→ Exercise: Search the listing below for the string "Toggle" and show each line that contains it.

+ + + +

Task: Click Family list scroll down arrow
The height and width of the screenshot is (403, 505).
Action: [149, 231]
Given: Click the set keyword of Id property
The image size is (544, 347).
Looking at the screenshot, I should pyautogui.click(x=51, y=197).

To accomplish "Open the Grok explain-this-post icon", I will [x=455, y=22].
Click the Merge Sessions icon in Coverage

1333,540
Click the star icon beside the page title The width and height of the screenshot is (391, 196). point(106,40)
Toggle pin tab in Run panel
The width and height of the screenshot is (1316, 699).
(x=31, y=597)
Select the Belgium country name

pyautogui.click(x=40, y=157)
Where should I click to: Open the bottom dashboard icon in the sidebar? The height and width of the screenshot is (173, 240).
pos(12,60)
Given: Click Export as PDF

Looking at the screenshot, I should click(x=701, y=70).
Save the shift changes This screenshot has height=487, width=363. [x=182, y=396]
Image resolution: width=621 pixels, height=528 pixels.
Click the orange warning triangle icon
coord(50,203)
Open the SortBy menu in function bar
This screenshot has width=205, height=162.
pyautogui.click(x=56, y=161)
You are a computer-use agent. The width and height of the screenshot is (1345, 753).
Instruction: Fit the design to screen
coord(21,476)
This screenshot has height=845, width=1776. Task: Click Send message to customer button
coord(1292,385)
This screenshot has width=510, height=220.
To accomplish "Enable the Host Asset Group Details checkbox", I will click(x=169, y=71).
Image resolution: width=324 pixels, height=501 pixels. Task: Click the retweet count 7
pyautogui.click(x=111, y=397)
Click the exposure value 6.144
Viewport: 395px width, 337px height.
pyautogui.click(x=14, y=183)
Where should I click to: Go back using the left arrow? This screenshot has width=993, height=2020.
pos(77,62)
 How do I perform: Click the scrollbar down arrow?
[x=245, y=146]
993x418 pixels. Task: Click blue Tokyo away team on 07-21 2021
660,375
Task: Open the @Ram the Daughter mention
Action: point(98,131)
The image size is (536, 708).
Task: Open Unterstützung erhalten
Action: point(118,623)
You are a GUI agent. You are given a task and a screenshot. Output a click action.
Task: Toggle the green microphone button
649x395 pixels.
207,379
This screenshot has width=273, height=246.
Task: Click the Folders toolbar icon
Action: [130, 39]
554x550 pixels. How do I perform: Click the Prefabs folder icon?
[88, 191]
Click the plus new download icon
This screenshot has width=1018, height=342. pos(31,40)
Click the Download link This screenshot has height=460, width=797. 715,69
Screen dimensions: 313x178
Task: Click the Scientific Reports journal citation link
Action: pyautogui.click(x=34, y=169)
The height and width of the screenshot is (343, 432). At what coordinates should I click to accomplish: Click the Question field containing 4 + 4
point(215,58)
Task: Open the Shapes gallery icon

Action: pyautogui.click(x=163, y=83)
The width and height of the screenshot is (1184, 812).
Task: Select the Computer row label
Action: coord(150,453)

+ + + +

→ Output of the task:
Toggle pin tab in Run panel
Task: Toggle the green microphone button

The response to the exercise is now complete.